Задание 1:
Перечислите всех поэтов, которые названы по имени и фамилии в тексте о Телеграме в новейшей поэзии и чьи стихи там цитируются или упоминаются.
Задание 2:
Продолжите текст о Телеграме в новейшей поэзии с того места, где он заканчивается.

По публикациям в антивоенном издании Линор Горалик ROAR особенно заметно, как чтение новостей в мессенджере стало одной из примет времени. Типичное утро военного года описывает авторка под псевдонимом АК в седьмом номере журнала (75):
Кошка трется внизу об ноги,
мурлычет, смотрит так, что не передать словами.
Гладишь ее,
скроллишь текст в телеграме —
сдать или продолжать держаться?
Финальные строки относятся к обороне одного из украинских городов. Ранее бытовые и кулинарные соображения также перемежались заголовками, прочитанными в новостных каналах. Запечатлен в новейшей поэзии и термин «думскроллинг», ставший психологически-языковой нормой во время пандемии. Влад Гагин пишет (76):
думскроллить ленту новостей нижний уровень телеграм-
блогинга непроверенные факты случайные сводки
прощальные письма новорождённые бомбоубежищ
В шестом номере ROAR встречается такой силлаботонический фрагмент: «Нам новости возят в телеге, / как головы беглых рабов, / и русский — какой-то телугу — / язык многоруких богов» (77). Реплику произносит хор «айфонян», которым противостоят «шансоняне» (следуя сленговому, идеологизированному разделению россиян на «тех, кто про шансон» и «тех, кто про айфон»). В ответном четверостишии упоминается медиасредство, как бы противоположное Телеграму по своим коммуникативным функциям: «царь-колокол из фольги».
В молодой поэзии находят отражение и различные механики Телеграма, становящиеся привычным фоном онлайн-общения. Максим Дремов в двух текстах упоминает «тг-реакты» (78). Лирический субъект Дмитрия Герчикова обращается к адресатке: «Ты пахнешь, как <…> Западная Родезия, поисковик, кружок в тг, воздушная тревога на детской площадке» (79), — опять же, отсылая к катастрофическим обстоятельствам, часто сопутствующим онлайн-переписке после 24 февраля. (Герчиков после начала войны эмигрировал в Израиль, где стал свидетелем другого вооруженного конфликта.) Лирическая субъектка в стихотворении Станиславы Могилевой предлагает набрать «слово бомба в тг в режиме эмодзи-подсказки» (80), демонстрируя знакомство с функциями мессенджера и погруженность в новую медиасреду.
Также в текстах присутствует рефлексия, собственно, обилия каналов в Телеграме. Интертекстуальный пример из Станислава Бельского с отсылкой к Борхесу, подсказавший заглавие для нашей статьи (81):
Отказываюсь от смеха и алгебры
в саду расходящихся
телеграм-каналов.

Данные для анализа:
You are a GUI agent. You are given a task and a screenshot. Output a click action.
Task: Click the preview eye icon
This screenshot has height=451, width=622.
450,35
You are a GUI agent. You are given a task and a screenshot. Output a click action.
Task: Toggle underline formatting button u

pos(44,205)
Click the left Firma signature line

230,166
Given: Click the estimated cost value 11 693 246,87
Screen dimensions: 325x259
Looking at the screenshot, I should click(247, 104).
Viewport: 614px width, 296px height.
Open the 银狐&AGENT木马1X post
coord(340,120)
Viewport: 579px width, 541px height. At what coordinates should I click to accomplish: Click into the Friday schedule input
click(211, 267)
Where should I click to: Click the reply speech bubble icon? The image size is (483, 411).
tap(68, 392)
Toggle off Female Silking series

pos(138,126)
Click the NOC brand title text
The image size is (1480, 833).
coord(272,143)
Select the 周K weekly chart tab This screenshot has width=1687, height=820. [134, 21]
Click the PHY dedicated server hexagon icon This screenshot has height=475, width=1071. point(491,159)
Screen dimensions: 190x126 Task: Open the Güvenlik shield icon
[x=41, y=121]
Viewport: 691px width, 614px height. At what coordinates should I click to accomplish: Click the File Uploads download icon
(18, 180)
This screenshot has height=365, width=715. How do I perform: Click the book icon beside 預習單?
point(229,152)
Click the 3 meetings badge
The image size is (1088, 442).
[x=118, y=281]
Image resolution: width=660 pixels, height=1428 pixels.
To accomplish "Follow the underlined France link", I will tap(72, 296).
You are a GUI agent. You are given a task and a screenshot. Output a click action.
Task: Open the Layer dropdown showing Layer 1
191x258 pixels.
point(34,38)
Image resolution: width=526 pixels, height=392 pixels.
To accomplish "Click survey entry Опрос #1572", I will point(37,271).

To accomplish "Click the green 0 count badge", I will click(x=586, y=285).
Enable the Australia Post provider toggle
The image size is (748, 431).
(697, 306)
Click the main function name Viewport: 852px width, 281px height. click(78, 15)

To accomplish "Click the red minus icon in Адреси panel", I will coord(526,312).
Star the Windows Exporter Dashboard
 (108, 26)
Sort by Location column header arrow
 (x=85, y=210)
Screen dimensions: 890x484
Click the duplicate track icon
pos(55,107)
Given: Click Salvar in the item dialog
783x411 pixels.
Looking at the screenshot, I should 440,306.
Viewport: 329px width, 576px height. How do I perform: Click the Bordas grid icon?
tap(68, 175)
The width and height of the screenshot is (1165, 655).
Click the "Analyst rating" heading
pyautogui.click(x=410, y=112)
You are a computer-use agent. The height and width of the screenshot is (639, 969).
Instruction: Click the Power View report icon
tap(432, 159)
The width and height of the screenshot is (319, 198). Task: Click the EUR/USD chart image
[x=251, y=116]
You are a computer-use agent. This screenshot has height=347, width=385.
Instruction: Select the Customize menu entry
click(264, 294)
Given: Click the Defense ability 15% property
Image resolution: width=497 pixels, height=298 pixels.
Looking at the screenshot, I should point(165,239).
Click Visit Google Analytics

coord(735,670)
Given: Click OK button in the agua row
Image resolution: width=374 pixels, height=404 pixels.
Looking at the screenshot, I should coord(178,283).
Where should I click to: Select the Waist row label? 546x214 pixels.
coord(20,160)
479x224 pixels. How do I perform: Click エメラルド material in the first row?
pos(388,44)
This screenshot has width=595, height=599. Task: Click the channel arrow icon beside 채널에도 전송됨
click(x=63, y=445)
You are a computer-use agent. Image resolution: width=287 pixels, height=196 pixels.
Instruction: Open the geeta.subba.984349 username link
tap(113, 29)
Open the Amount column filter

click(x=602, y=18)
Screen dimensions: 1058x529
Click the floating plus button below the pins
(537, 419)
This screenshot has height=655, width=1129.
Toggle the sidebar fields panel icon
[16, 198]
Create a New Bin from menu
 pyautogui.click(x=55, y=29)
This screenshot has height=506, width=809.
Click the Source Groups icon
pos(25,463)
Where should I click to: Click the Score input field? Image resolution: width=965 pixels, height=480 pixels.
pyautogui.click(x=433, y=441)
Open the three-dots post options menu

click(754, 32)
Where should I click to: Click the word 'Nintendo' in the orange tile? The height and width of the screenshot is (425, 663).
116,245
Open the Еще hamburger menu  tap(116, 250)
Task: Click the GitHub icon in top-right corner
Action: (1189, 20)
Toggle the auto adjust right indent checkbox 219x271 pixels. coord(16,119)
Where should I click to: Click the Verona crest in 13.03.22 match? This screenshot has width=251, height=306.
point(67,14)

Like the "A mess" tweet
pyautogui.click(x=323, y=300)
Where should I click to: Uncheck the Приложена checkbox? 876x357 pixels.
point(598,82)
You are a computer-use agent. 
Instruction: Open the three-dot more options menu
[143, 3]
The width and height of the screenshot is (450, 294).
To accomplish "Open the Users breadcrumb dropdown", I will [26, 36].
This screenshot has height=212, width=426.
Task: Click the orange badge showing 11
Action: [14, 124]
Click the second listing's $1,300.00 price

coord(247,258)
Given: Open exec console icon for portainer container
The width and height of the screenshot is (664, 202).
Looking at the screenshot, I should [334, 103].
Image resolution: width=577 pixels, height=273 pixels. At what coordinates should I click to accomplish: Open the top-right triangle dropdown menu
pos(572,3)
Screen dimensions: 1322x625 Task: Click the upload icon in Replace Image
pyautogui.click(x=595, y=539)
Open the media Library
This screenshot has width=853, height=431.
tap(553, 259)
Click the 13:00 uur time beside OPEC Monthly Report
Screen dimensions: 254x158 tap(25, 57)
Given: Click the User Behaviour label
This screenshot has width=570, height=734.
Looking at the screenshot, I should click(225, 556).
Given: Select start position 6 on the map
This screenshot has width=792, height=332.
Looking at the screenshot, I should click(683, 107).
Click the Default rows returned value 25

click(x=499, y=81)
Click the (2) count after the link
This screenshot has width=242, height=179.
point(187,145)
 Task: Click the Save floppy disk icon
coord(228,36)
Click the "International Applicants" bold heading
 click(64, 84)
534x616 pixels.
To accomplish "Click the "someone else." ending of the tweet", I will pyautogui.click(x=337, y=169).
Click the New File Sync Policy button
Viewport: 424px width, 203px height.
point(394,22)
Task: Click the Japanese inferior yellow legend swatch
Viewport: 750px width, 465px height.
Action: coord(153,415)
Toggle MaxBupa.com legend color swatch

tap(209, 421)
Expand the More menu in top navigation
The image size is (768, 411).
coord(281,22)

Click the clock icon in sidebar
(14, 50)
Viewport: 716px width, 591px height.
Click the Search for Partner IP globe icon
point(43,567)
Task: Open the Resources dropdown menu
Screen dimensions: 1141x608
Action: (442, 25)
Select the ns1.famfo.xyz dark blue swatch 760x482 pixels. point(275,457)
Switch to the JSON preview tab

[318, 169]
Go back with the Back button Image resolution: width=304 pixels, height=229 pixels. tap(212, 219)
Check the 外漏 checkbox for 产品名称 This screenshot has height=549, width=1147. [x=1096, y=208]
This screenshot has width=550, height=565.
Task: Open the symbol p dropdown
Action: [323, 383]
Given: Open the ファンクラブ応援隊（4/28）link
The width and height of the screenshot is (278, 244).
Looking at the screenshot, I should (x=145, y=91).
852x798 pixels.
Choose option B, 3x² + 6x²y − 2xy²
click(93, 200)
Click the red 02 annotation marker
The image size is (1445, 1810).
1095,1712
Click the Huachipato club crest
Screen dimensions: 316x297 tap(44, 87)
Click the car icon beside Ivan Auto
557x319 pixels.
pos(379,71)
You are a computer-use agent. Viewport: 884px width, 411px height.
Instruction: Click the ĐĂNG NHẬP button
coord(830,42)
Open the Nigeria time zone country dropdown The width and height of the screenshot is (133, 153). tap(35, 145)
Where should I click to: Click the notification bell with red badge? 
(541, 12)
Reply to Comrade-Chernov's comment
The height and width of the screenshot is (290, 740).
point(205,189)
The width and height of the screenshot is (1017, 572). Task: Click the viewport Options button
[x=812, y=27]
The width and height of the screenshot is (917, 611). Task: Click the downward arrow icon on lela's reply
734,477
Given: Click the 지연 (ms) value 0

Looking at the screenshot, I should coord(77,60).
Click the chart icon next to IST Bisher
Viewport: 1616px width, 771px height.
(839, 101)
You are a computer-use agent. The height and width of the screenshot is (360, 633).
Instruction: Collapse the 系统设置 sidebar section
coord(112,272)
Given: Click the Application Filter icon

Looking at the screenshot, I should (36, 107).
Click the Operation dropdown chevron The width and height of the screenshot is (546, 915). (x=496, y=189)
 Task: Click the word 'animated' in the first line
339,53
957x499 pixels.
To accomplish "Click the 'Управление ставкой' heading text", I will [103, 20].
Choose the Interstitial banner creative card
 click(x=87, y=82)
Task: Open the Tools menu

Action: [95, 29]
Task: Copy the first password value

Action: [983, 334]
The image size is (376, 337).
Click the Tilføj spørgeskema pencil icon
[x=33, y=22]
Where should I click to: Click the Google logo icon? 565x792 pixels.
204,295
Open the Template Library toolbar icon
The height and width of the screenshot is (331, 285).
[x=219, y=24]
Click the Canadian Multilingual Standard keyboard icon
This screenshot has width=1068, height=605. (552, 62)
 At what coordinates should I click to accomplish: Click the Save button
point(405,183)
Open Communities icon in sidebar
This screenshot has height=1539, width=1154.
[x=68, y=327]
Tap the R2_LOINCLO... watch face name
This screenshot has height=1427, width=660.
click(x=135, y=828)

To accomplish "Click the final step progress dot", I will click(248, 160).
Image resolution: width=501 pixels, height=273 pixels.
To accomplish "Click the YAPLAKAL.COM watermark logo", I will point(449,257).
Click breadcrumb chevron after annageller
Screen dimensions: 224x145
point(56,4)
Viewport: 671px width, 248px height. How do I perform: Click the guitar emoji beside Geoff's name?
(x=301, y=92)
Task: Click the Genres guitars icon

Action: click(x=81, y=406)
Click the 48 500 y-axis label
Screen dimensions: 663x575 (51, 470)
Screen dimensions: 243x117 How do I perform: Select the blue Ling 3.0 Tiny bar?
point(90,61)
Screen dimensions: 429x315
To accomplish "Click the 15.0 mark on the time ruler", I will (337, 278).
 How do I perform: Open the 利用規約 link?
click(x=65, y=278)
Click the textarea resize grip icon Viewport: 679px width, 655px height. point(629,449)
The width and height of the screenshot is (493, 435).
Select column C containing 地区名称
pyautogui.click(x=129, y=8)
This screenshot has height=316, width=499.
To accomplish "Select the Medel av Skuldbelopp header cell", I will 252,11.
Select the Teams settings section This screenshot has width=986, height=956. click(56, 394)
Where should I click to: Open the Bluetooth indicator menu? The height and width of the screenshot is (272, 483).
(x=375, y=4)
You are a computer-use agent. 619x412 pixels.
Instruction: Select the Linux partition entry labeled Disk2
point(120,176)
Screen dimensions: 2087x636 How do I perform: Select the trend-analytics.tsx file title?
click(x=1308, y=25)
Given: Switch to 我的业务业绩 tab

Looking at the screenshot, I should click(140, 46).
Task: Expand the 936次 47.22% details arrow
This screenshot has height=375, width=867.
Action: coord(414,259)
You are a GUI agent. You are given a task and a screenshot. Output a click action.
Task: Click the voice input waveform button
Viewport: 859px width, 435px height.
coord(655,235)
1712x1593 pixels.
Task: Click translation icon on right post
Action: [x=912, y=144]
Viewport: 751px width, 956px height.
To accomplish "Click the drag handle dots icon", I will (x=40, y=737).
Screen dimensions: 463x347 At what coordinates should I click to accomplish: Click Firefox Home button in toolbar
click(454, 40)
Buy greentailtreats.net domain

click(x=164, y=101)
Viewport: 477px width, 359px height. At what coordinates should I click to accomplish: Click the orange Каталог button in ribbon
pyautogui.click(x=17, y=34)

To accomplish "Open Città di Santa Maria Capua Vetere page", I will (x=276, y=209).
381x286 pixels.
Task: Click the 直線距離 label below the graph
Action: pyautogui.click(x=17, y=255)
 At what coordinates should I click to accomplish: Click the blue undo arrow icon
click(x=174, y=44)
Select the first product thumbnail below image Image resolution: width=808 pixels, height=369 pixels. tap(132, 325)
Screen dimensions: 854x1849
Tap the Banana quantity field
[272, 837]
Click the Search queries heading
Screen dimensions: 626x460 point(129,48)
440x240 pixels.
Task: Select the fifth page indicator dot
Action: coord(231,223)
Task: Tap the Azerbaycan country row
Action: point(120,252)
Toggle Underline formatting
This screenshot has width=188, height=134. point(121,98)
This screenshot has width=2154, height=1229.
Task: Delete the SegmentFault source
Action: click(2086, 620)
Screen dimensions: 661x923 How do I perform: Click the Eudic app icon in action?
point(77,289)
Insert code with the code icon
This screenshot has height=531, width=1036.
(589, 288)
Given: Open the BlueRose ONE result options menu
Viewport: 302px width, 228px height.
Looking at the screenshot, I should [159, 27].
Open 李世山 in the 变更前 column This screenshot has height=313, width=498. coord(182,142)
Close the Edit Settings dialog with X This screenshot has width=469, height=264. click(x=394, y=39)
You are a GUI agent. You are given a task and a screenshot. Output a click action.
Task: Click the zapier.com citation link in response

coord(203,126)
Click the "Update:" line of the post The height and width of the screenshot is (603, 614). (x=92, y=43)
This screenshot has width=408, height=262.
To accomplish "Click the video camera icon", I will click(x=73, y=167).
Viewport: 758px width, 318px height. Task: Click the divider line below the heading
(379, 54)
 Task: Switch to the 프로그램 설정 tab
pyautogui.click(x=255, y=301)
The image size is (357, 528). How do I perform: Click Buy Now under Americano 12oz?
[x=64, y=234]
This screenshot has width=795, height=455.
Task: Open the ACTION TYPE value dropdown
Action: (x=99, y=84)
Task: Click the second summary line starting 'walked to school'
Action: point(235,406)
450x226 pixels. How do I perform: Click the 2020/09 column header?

Ответ на задание 1:
Влад Гагин, Максим Дремов, Дмитрий Герчиков, Станислава Могилева, Станислав Бельский.

Ответ на задание 2:
Нередко Телеграм концептуализируется как часть общего медийного фона повседневности (82). Обилие цифровых инструментов осмысляется как синхронически, так и диахронически, с упоминанием устаревающих или ушедших в прошлое медиумов. Поэтесса Полина Синёва описывает персонажа, которого забанили во всех соцсетях и мессенджерах, включая Телеграм, но не смогли забанить «в домофоне» (83). Медиаландшафт продолжает меняться, и скоро, как было обозначено в первом разделе, уже самому Телеграму может угрожать судьба такого устаревшего средства коммуникации. «[В]ечером удивился, вдруг ощутив, / будто тг — icq, т. е. / интерфейс безвозвратно минувшего», — пишет Влад Гагин. Что примечательно, Гагин удалил свой канал, а процитировать текст стало возможным только благодаря перепосту Александрой Цибулей личного сообщения от автора (84).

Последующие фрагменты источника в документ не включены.